Consultation is a model of service delivery that is often overlooked in preference of direct service provision. I would say, for myself, I didn’t know much about what it looked like or the legal aspects of IDEA when I first started as a school SLP. Now, I know that the formal process of consultation for service delivery is a powerful tool to serve some of my students.
Who is consultation right for?
Good question. Take a minute and think about your caseload. Which students can learn the skills they need within the general education setting? Are you the only person who can teach them those skills or can a teacher or support staff be coached (consulted with) to teach them? Remember… IDEA 2004 requires that children with disabilities be included with regular education peers to the ‘maximum extent appropriate’. The students Least Restrictive Environment (LRE) could be the general classroom with consultation services to support their unique needs.

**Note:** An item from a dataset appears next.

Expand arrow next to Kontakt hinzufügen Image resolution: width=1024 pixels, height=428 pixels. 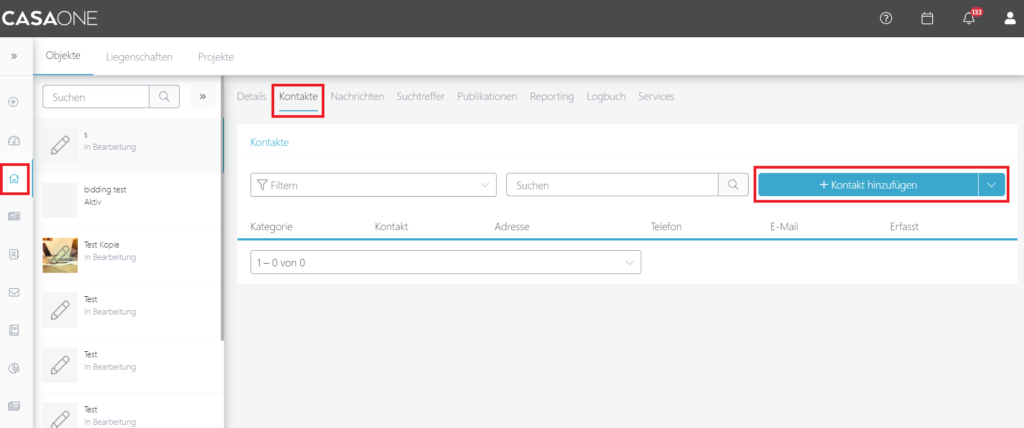coord(991,185)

For myself, I use consultation frequently for students with goals for social language, who have mastered the skill in therapy and are working on transferring to the classroom. It’s also been great for students with auditory memory difficulties, so that I can coach the teacher in certain ways to handle situations that might be challenging of that student. Articulation, voice, fluency carryover are also easily monitored through this model.

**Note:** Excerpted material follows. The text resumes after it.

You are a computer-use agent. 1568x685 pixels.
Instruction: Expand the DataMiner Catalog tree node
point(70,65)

What am I responsible for?
You, as the specialized professional, are responsible for implementing consultation in accordance to the IEP. The service can look many different ways. It can be consultation with the student, teacher, parent, or other service providers included in the student’s IEP. Whatever your team decides, this service must be implemented with specific frequency, then documented by you. These records should be shared with team members regularly to review progress and evaluate effectiveness of the service.
Where can consultation occur?
Anywhere! Many require that consultation be face to face meetings, which can sometimes be a challenge with the busy schedules in a school setting. Setting aside specific times each week/month is helpful for me, so that I know not to schedule anything else during that time. For example, I do my consults every Thursday, so I know I have that time dedicated to them and it won’t cause a conflict. Of course, things come up which may cause me to have to do some shuffling, I have to be flexible in those cases and just make it up.
How do I start?
Get organized, talk to your colleagues and take a good look at your caseload. Not everyone needs to be pulled out or pushed into for speech and language services. Good communication with teachers and parents is a MUST for this service delivery model, everyone must be on board for it to work for the student. It is easy for parents to be anxious about not having direct service because it’s not usually the norm, but if you are re-evaluating the model for progress on a regular basis, your data will be able to show the effectiveness and ease any nerves.